En este mismo sentido, dice la autora, mintiendo una vez más, que la “mayoría de los argentinos, quedó demostrado, comparte la lógica de Debbie Hayton”, una mujer trans que considera que siempre será biológicamente un hombre. Lamento informarle que no, la mayoría, como yo, solo expresamos que no nos sentimos, esta vez, contemplades en la categoría X, y no por eso compartimos la lógica de Debbie Hayton. Respecto de esa lógica, la mayoría de las personas en Argentina se expresaron a través de sus representantes cuando se votó la Ley de Identidad de Género, primero, en la Cámara de Diputades de la Nación, y después, casi por unanimidad, en el Senado de la Nación.
Podemos utilizar la identidad como categoría política, ubicándonos en ese lugar para señalar y visibilizar las opresiones que recaen sobre nosotras, sin pretender hacer de esa categoría una característica esencial, natural, biológica ni permanente.
Para terminar, dice la autora que “cabe esperar ahora, los políticos tomen nota de los números y gobiernen para quienes los votaron”. Y acá estamos nuevamente de acuerdo.

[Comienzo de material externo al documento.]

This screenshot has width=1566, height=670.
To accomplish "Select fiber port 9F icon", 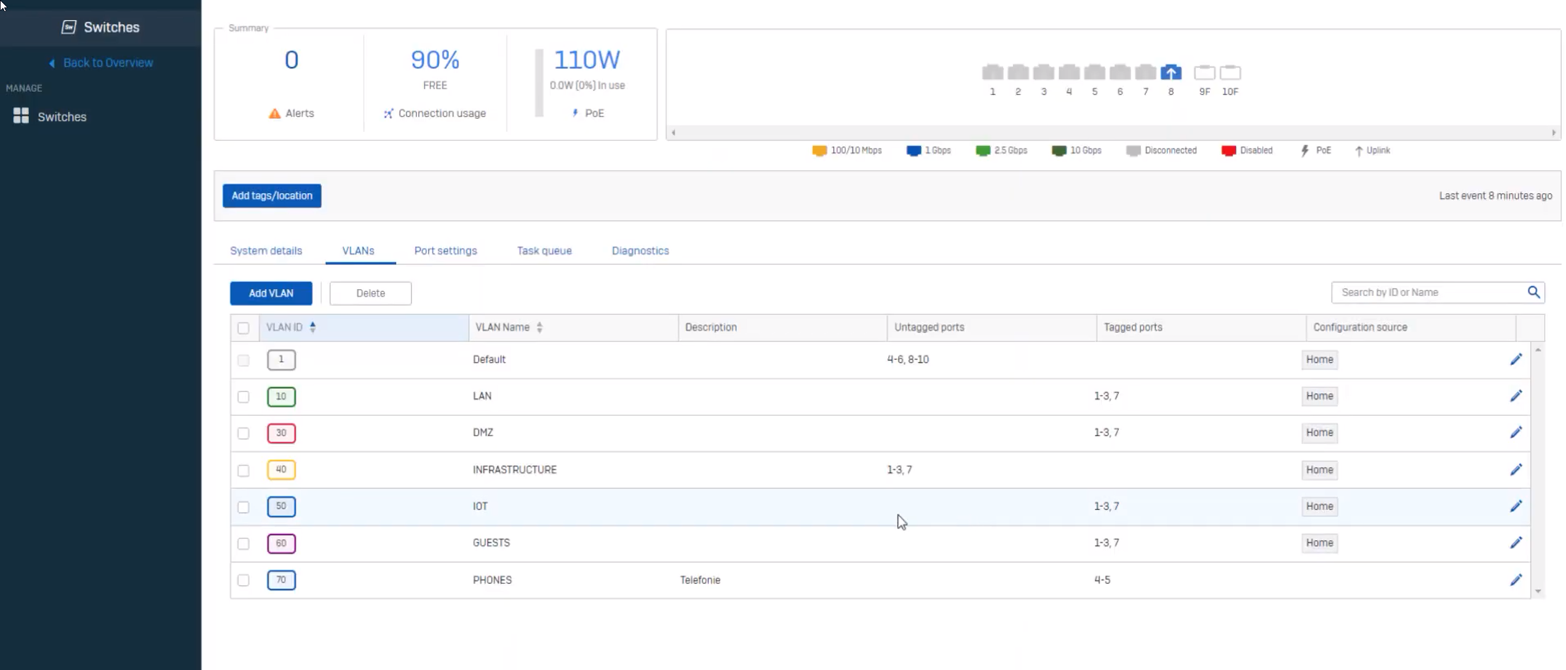I will click(x=1204, y=73).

Quienes les votamos hemos elegido representantes que respetan la identidad de género de las personas y la libertad de decidir sobre nuestra propia identidad, sobre el derecho a ser nosotres mismes y no otres. Así, con lenguaje inclusivo. Por suerte o, mejor dicho, producto del trabajo de las organizaciones sociales, quienes piensan como la autora siguen siendo una minoría en Argentina. Así lo hemos expresado en las urnas hasta la última vez que votamos, al menos. Así que, sí, tomen nota y gobiernen para quienes les votaron.
Pero tengamos cuidado, los discursos como los de esta periodista siguen siendo una minoría pero tienen cada día más espacio en la política y los medios de comunicación. Evidentemente, son funcionales a quienes aún quieren darle batalla a la idea de una sociedad inclusiva, igualitaria y justa.